TRAVAIL À FAIRE:
• 1. Dans l'extrait du document, quel surnom porte Alexandra Wong ?
• 2. Traduisez en anglais cette phrase de l'extrait du document : « La police l’a immédiatement interpellée avant de l’emmener à bord d’une camionnette. »
• 3. Rédigez la suite de l'article sur les arrestations lors de l'hommage à Tiananmen, à partir de sa dernière phrase.

EXTRAIT DU DOCUMENT:
"""

A Hongkong, une dirigeante d’un parti de l’opposition arrêtée lors d’un hommage à Tiananmen

La responsable d’un parti d’opposition à Hongkong, la Ligue des sociaux-démocrates, été arrêtée dimanche 4 juin, 34e jour anniversaire de la sanglante répression de la place Tiananmen, à Pékin, ont constaté des journalistes de l’Agence France-Presse (AFP). Chan Po-ying, une militante prodémocratie, tenait une petite bougie LED – un accessoire souvent utilisé lors des veillées commémorant la journée du 4 juin 1989 – et deux fleurs. La police l’a immédiatement interpellée avant de l’emmener à bord d’une camionnette.

Plus tôt dans la journée, l’AFP avait déjà observé l’arrestation de huit autres personnes, dont Alexandra Wong, 67 ans, une militante prodémocratie mieux connue sous le nom de « Mamie Wong ». Les forces de l’ordre l’ont d’abord encerclée, puis Mme Wong les a suivies sans résister, brandissant son bouquet de fleurs.

Une autre femme a également été arrêtée après avoir crié « Elevez des bougies ! Pleurez le 4/6 ! », en référence au 4 juin 1989. Vêtu de noir, un jeune homme portait, lui, le livre intitulé « 35 mai » au moment de son arrestation, une autre façon de désigner les événements de Tiananmen, qui ont eu lieu quatre jours après le 31 mai.

"""

ENSEMBLE DE LIGNES:

"""

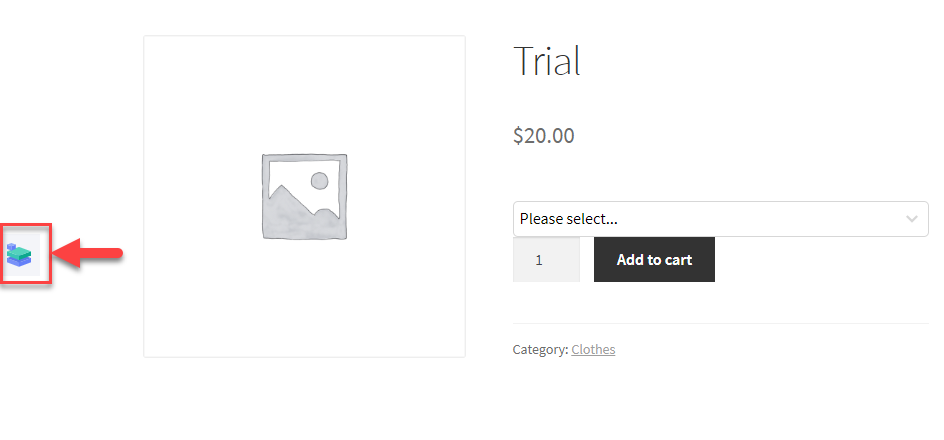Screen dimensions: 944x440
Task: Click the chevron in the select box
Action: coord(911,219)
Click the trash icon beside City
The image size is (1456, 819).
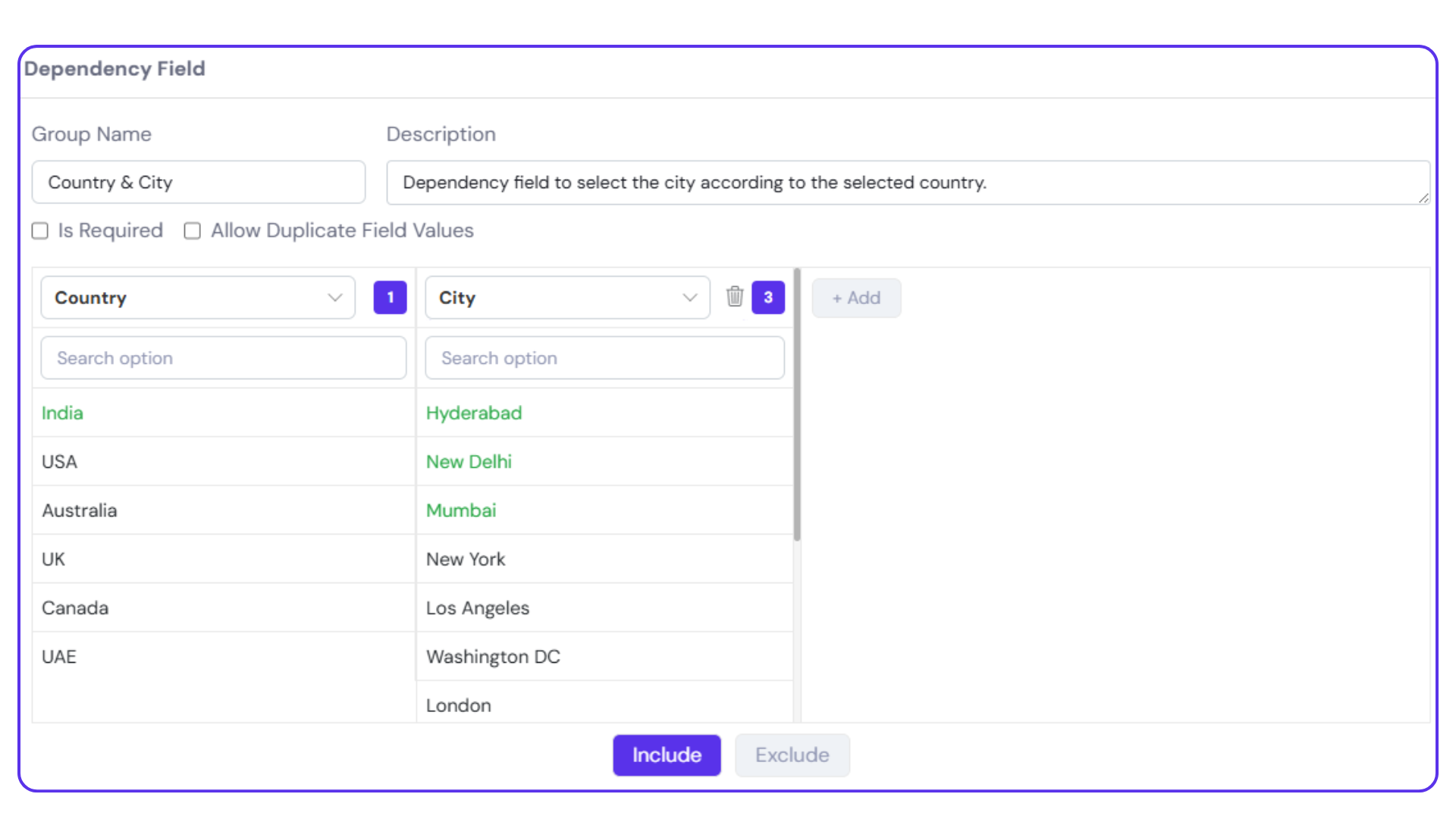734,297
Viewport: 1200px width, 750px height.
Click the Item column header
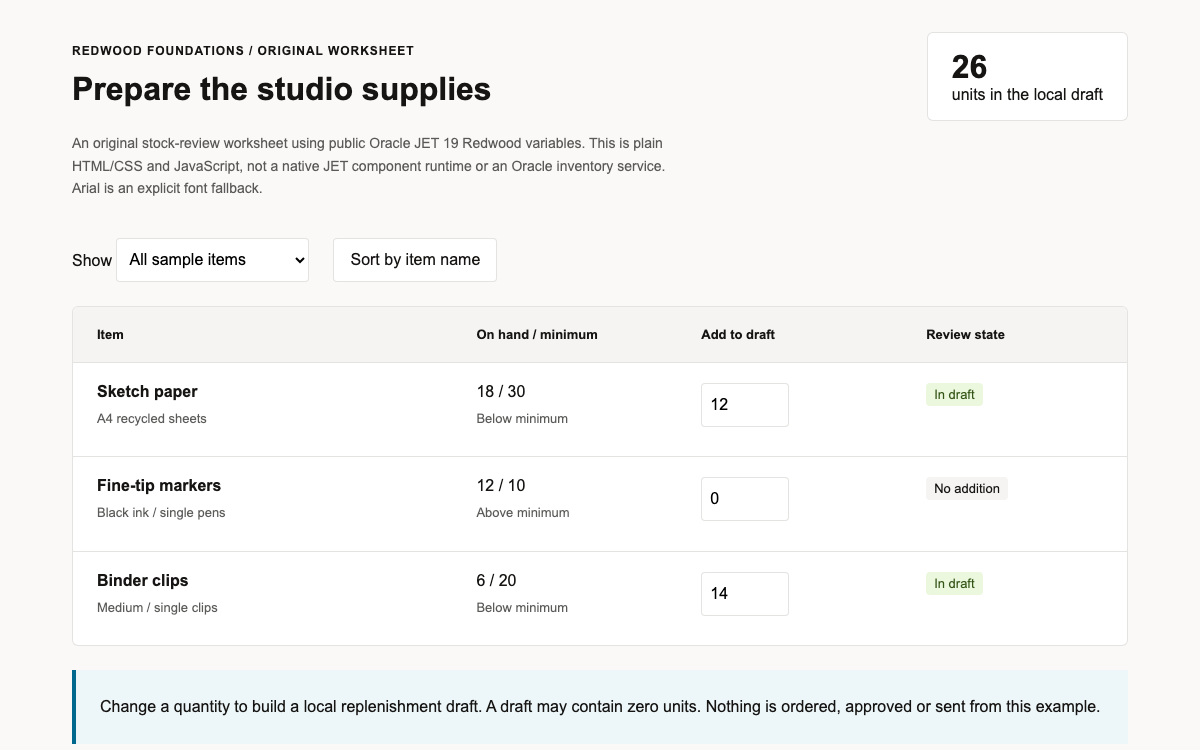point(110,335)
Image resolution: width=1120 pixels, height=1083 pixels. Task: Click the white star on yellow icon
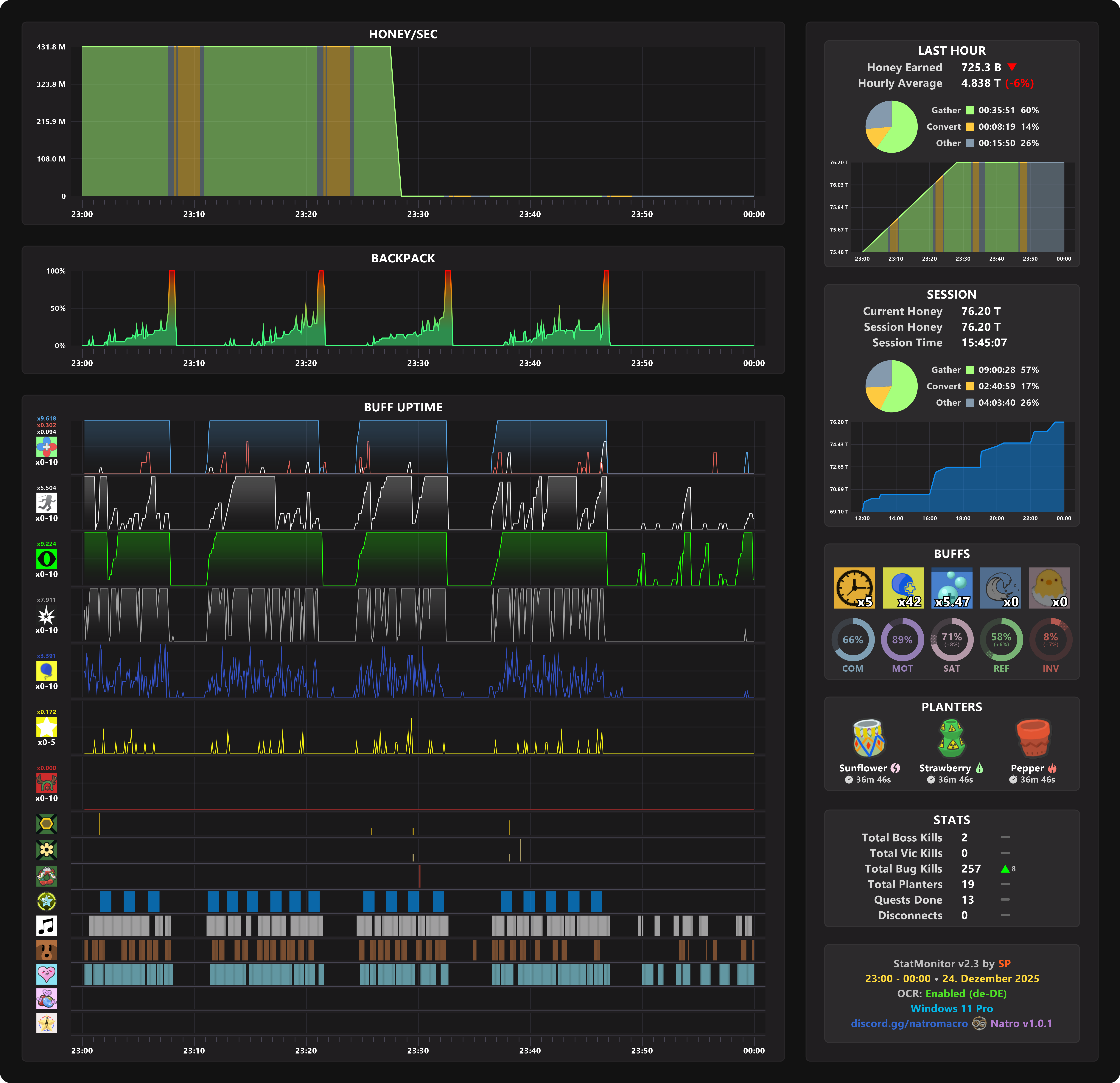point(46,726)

"""
"""

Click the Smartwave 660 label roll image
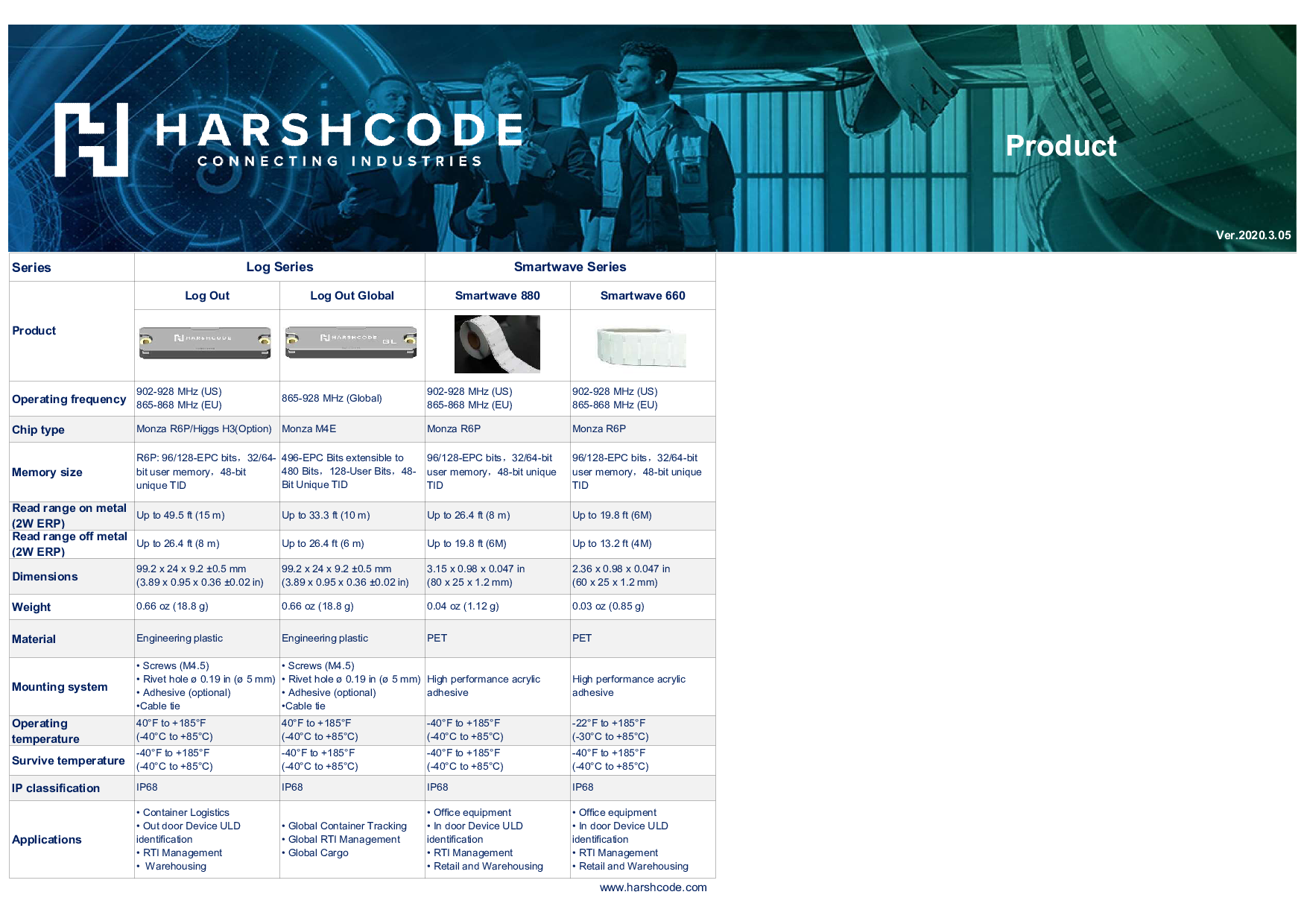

"""

RÉPONSES:
• 1. « Mamie Wong »

• 2. The police immediately detained her before taking her away in a van.

• 3.
Après avoir été brièvement interrogée, fouillée puis relâchée, une femme a déclaré à l’AFP en haussant les épaules : « Tout le monde sait quel jour on est aujourd’hui. » La veille, la police de Hongkong avait déjà arrêté quatre personnes pour « conduite désordonnée sur la voie publique » et pour « actes à des fins séditieuses », et quatre autres pour « trouble à l’ordre public ».

Museler toute dissidence

Pendant plus de trente ans, des dizaines de milliers de personnes se sont réunies chaque année dans le parc Victoria à Hongkong pour une veillée aux chandelles en mémoire des victimes de Tiananmen. Mais, en 2020, Pékin a imposé une loi sur la sécurité nationale dans l’ex-colonie britannique pour museler toute dissidence à la suite des manifestations prodémocratie d’ampleur de 2019. Depuis, les autorités de Hongkong ont mis fin aux veillées, qui n’ont jamais été autorisées en Chine continentale.

Cette année, l’immense rassemblement du parc dans le quartier central de Causeway Bay a été remplacé par une foire commerciale consacrée à des produits en provenance de la Chine continentale et organisée jusqu’à lundi par des groupes pro-Pékin pour célébrer le 26e anniversaire de la rétrocession de Hongkong à la Chine. « Hongkong est une ville différente aujourd’hui », estime Mme Wong, 53 ans, qui n’accepte de donner que son nom de famille, tout en faisant l’éloge de la foire prochinoise.

Hongkong, restituée à la Chine par le Royaume-Uni en 1997, a ainsi longtemps été la seule ville chinoise à organiser une veillée aux chandelles en mémoire de Tiananmen. C’était d’ailleurs un indicateur-clé des libertés et du pluralisme politique que lui conférait son statut de territoire semi-autonome.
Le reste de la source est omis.